┌──

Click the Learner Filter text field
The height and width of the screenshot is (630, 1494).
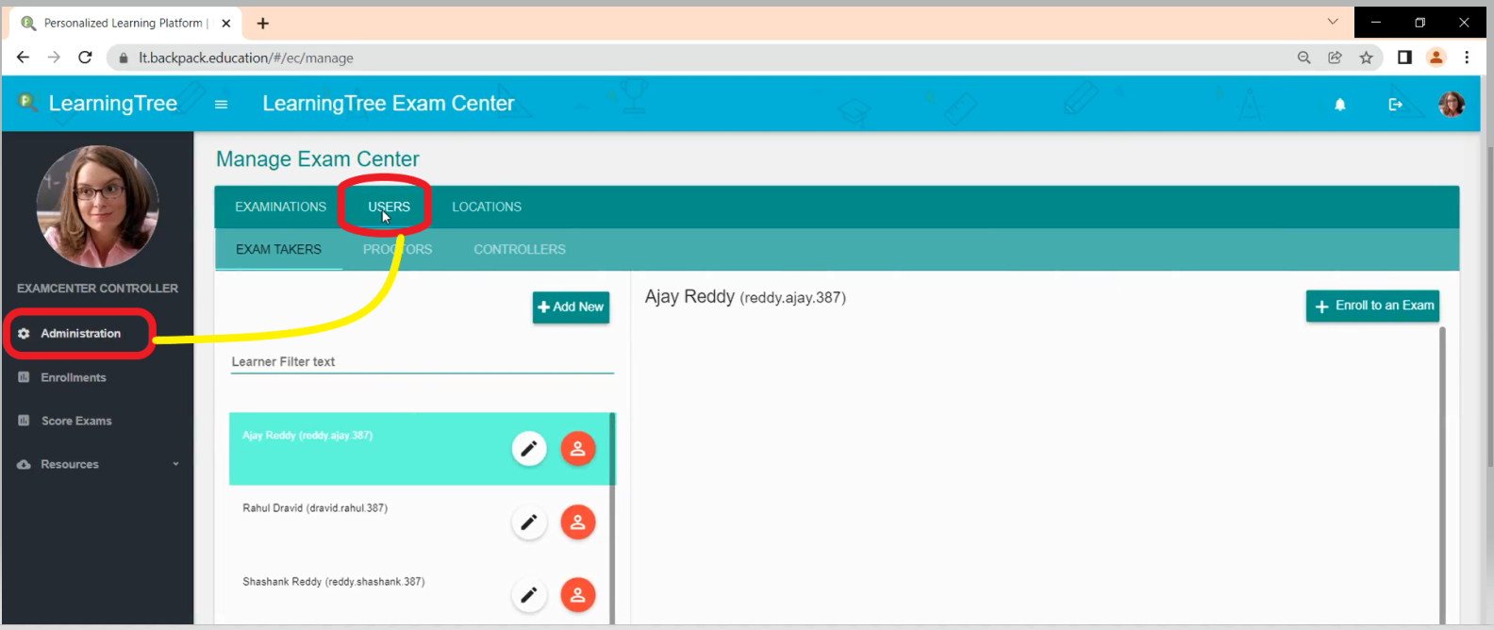tap(422, 362)
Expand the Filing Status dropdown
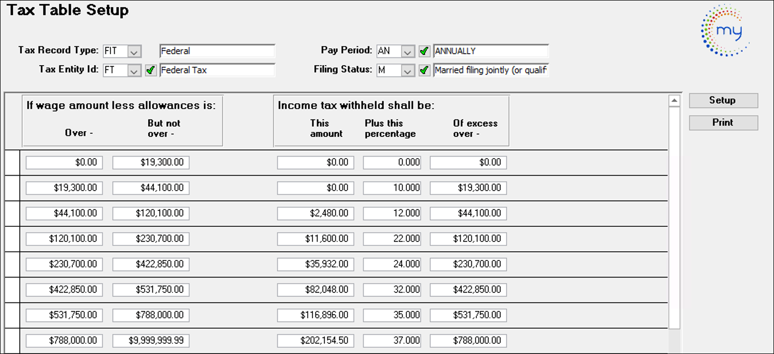This screenshot has width=774, height=354. 408,70
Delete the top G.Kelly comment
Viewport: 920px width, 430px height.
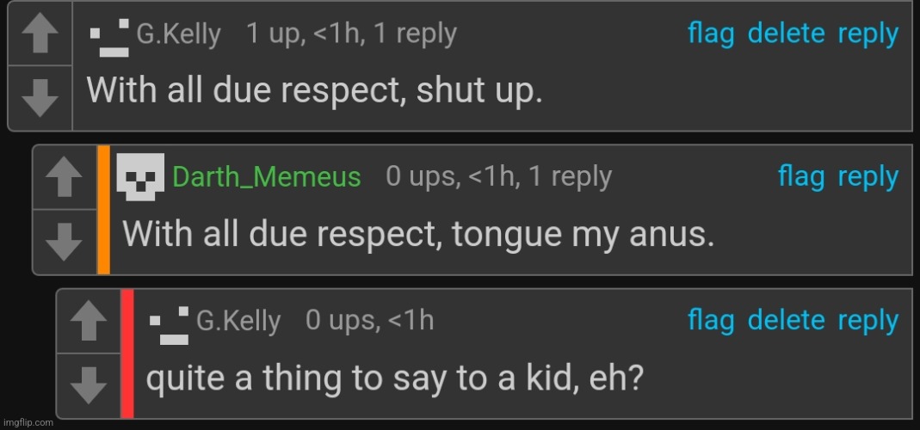787,34
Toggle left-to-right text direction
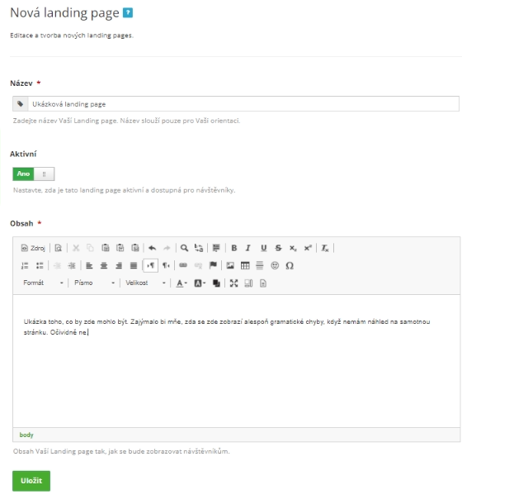528x504 pixels. (150, 265)
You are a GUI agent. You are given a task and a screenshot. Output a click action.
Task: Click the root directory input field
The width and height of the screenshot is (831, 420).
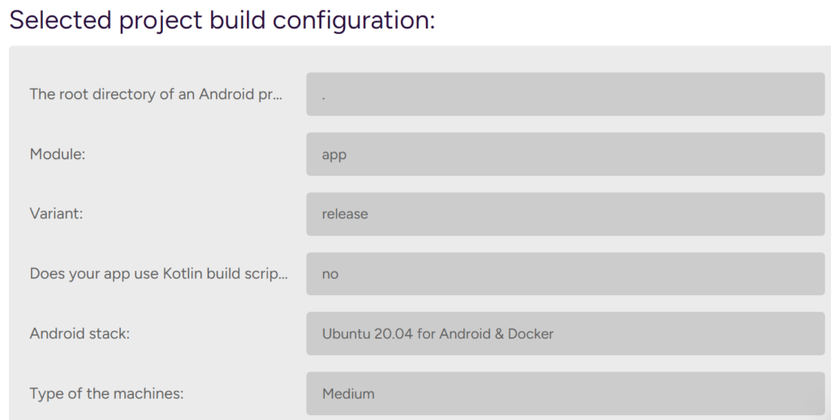pos(565,94)
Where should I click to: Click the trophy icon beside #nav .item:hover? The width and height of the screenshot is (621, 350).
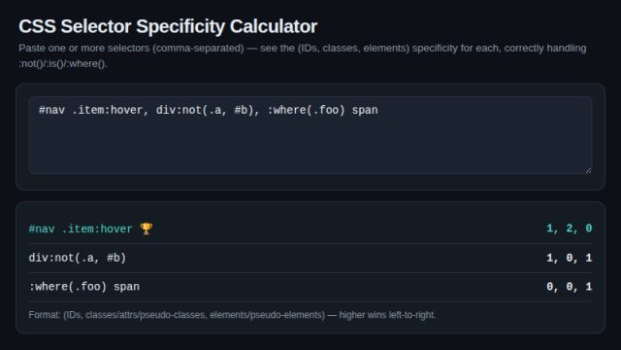pos(147,228)
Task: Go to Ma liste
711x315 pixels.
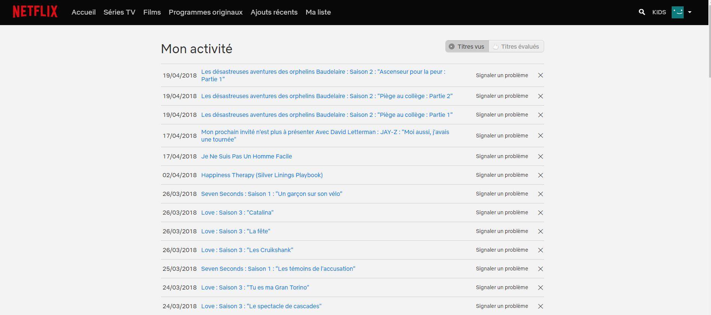Action: tap(318, 12)
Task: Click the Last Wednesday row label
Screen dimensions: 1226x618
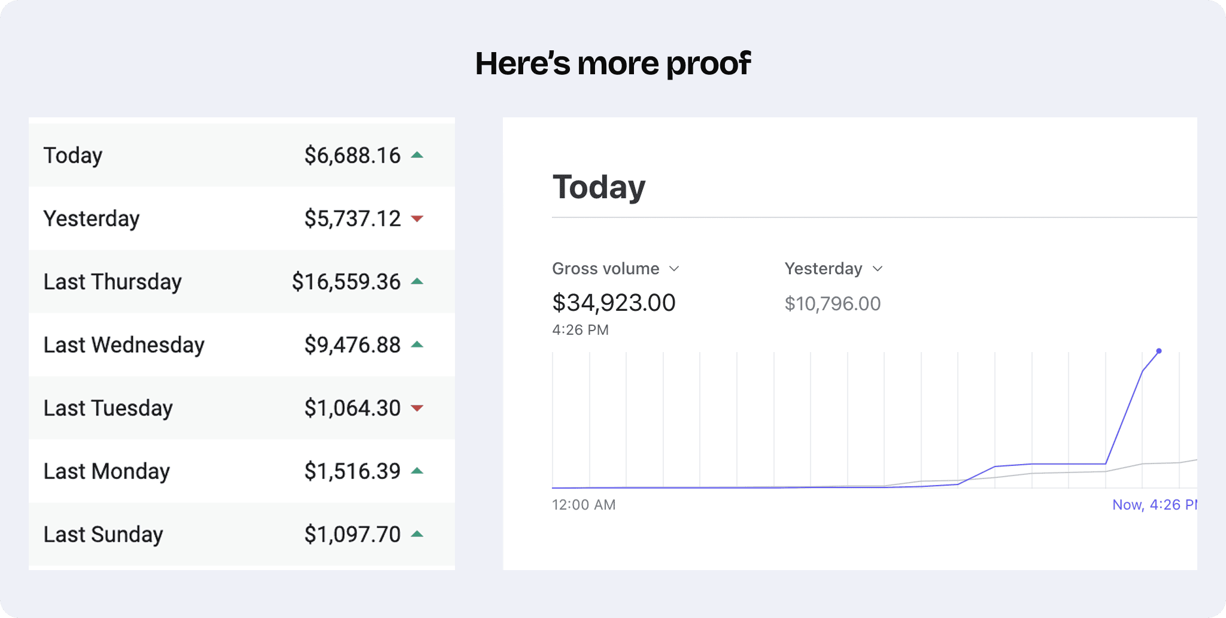Action: tap(124, 345)
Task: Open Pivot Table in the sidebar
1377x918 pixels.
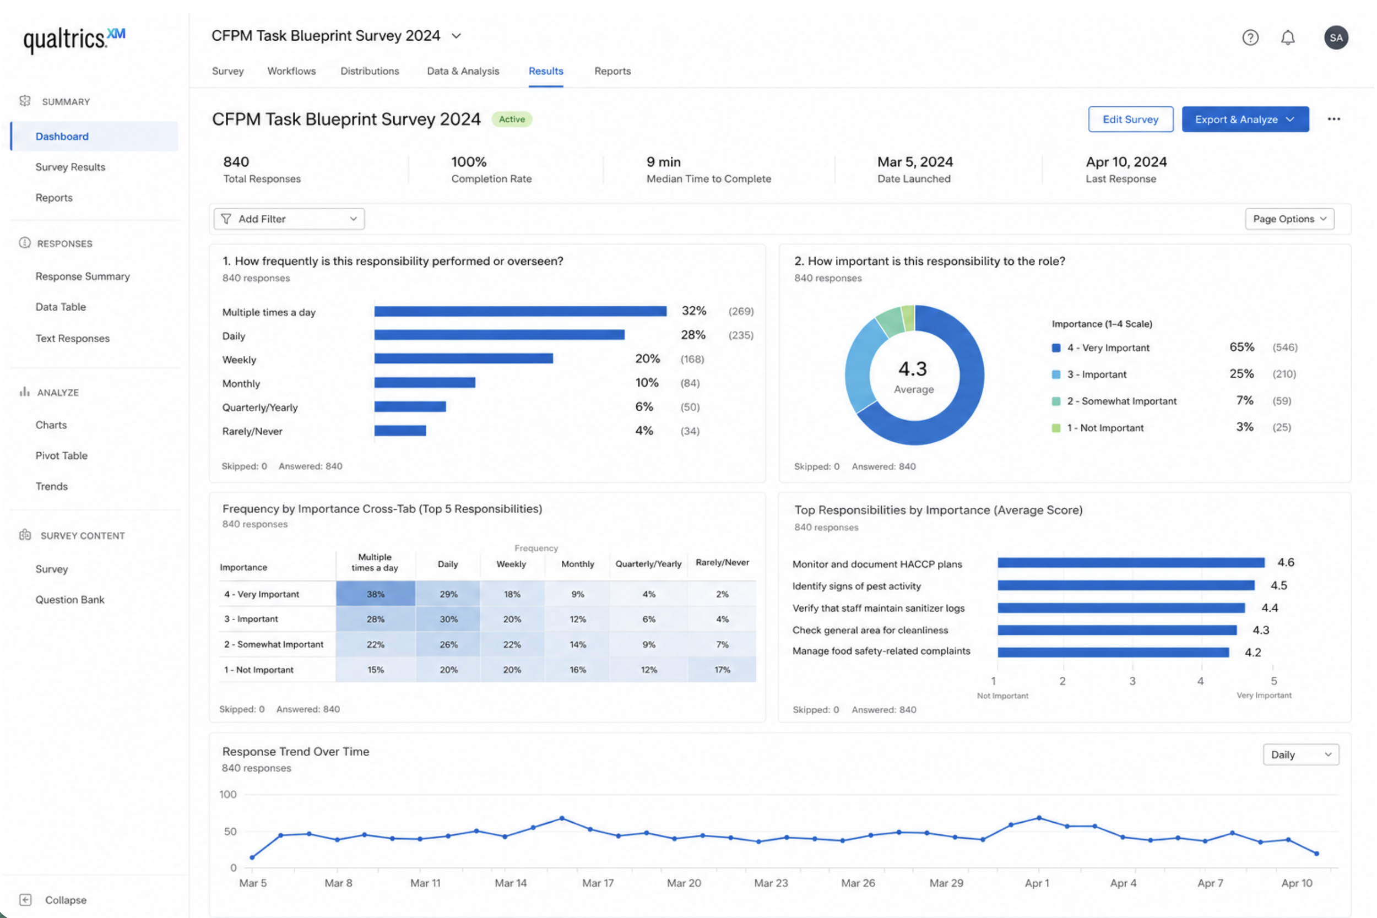Action: click(x=61, y=455)
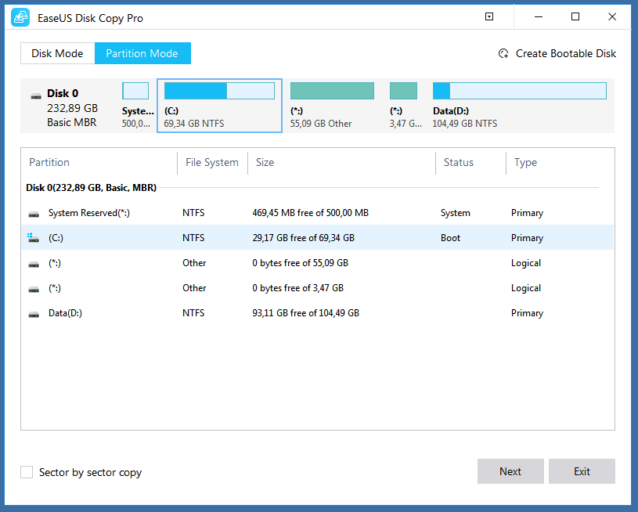
Task: Open the Create Bootable Disk link
Action: (565, 54)
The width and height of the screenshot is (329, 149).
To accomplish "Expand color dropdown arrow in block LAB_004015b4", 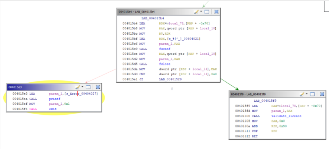I will tap(201, 12).
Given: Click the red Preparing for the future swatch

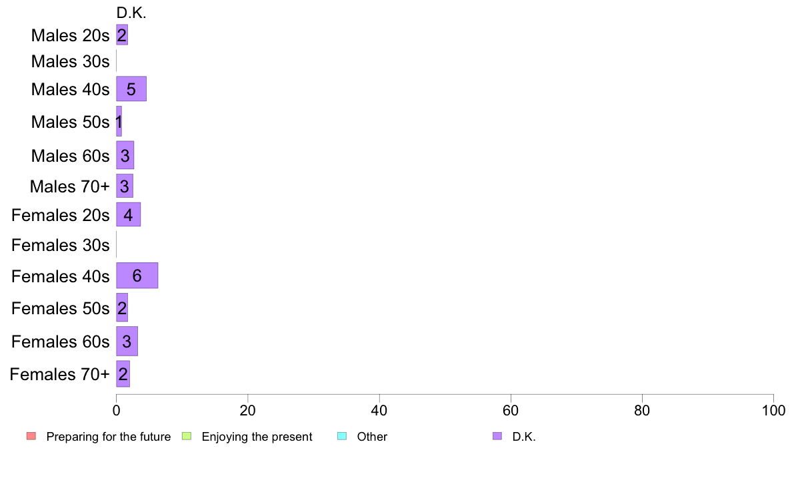Looking at the screenshot, I should (31, 436).
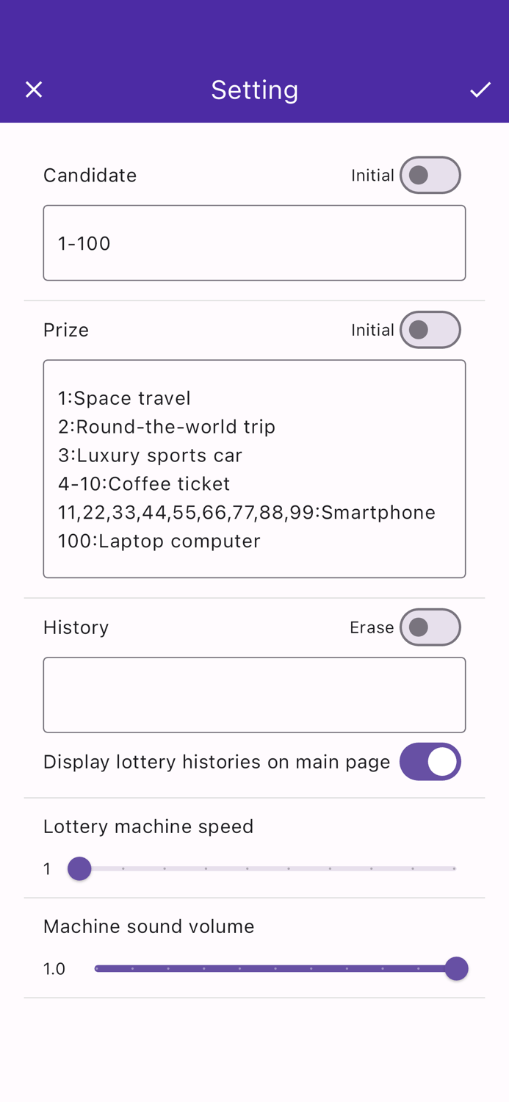Close the Setting screen with the X icon
Screen dimensions: 509x1102
[x=34, y=89]
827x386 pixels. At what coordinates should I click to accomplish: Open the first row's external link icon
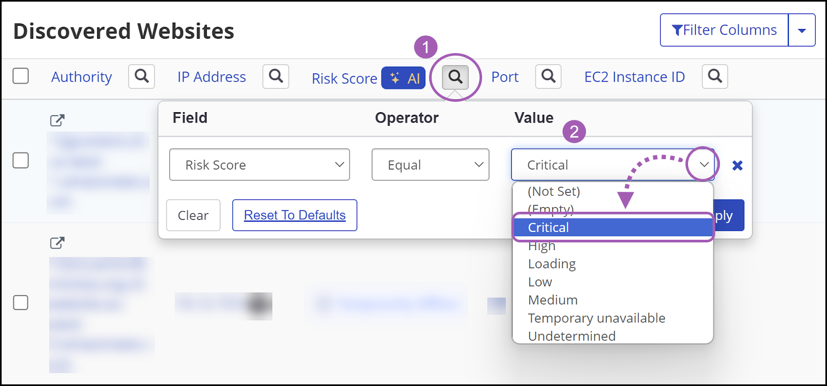click(57, 119)
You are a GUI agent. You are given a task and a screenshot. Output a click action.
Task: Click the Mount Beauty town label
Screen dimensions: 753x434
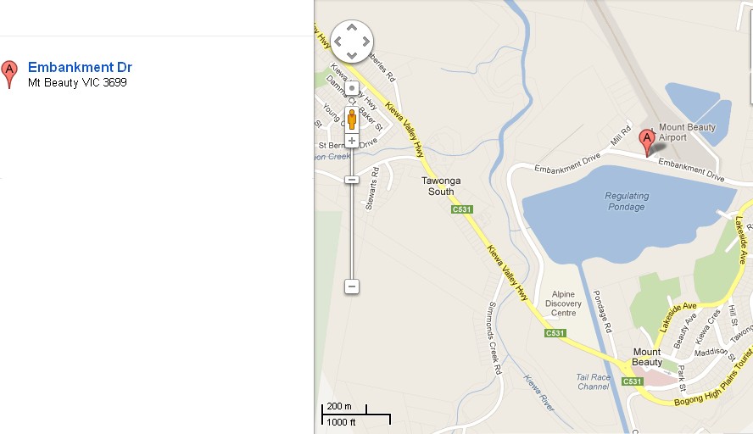647,357
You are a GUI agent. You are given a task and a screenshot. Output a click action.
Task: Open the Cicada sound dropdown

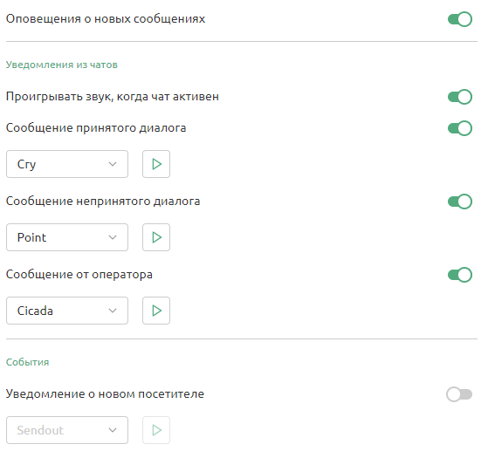click(67, 311)
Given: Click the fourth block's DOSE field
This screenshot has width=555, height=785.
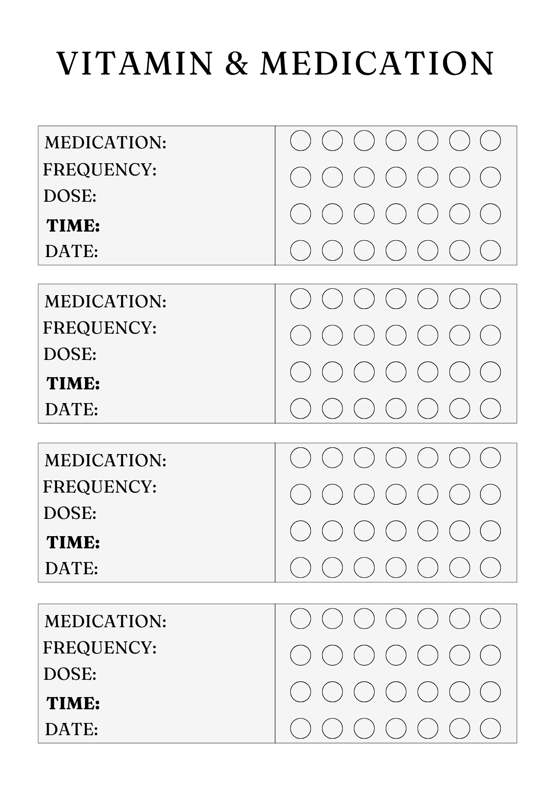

└──

--- Work request ---
Reproduce, word for word, the lines from the one containing "Task: Open the Cicada sound dropdown" through the final line above. Leave every picture out.

--- Answer to this exercise ---
Task: Open the Cicada sound dropdown

click(67, 311)
Given: Click the fourth block's DOSE field
This screenshot has width=555, height=785.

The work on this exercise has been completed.